Author Seymour Hersh accuses Obama of rushing to take credit for the al Qaeda leader’s death.
This decision, Hersh argues in the London Review of Books, forced the military and intelligence communities to scramble and then corroborate the president’s version of events.
“High-level lying nonetheless remains the modus operandi of U.S. policy, along with secret prisons, drone attacks, Special Forces night raids, bypassing the chain of command, and cutting out those who might say no,” Hersh wrote of the Obama administration’s counterterrorism policies.
Hersh based his report on a single, anonymous source. This individual, he said, is a “retired senior intelligence official who was knowledgeable about the initial intelligence about bin Laden’s presence in Abottabad.”
Hersh’s source alleged that the Pakistani government had an active role in approving and implementing the raid on bin Laden’s compound.

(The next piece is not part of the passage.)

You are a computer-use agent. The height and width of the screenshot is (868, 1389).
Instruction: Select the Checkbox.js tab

In addition, the source said that the Obama administration originally agreed to announce bin Laden had been killed in a drone strike rather than shot during an active Special Forces mission.
“Obama’s speech was put together in a rush,” Hersh wrote of Obama’s announcement of Operation Neptune Spear to Americans.

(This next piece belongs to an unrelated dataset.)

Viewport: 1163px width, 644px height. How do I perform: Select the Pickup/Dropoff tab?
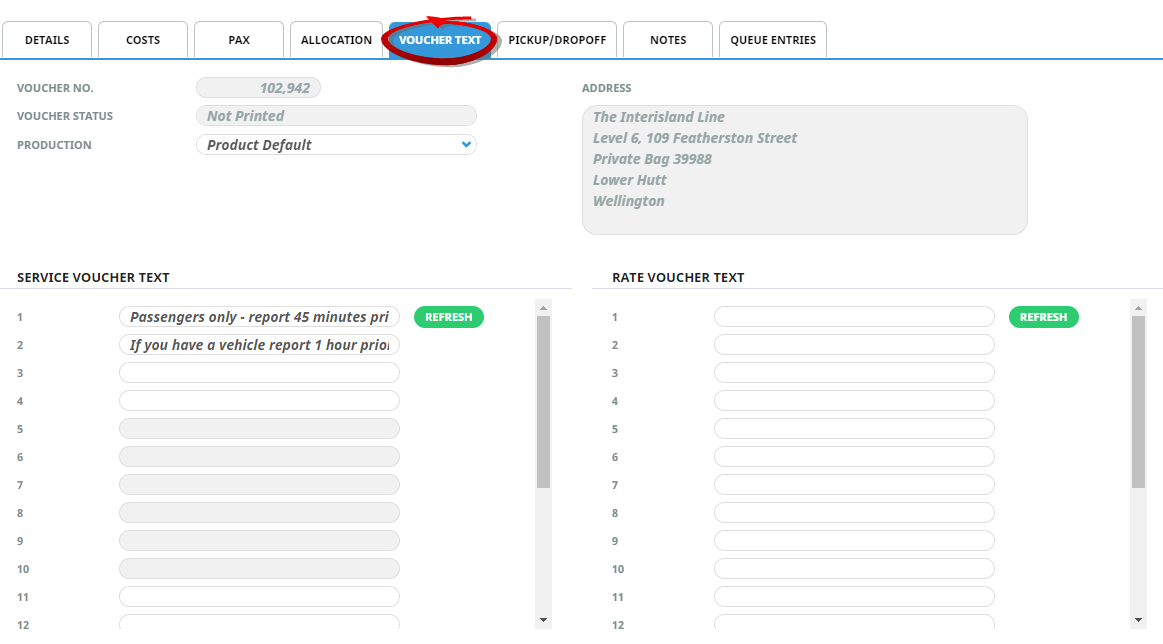557,40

“This series of self-serving and inaccurate statements would create chaos in the weeks following,” he added.
“This was not the fog of war,” Hersh quoted his anonymous source as saying.
“The fact that there was an agreement with the Pakistanis and no contingency analysis of what was to be disclosed if something went wrong – that wasn’t even discussed,” the source added.
“And once it went wrong, they had to make up a new cover story on the fly,” the source said of Obama’s advisers’ response to his speech on the raid, Hersh wrote.
Hersh’s report also accuses the Obama administration of embellishing the details of the raid itself and presenting al Qaeda as a bigger threat than it actually was before bin Laden’s death.
Hersh on Monday defended the report after a big blowback; critics have called the report thinly sourced and questions have been raised about inconsistencies within the piece.
The White House, for example, on Monday panned the report.
“There are too many inaccuracies and baseless assertions in this piece to fact check each one,” White House National Security Council spokesman Ned Price said in a statement shared with The Hill.
“Every sentence I was reading was wrong,” former acting CIA Director Michael Morell added Monday on “CBS This Morning.”
“The source that Hersh talked to has no idea what he’s talking about. The person obviously was not close to what happened,” he added. “The Pakistanis did not know. The president made a decision not to tell the Pakistanis. The Pakistanis were furious with us. The president sent me to Pakistan after the raids to start smoothing things over.”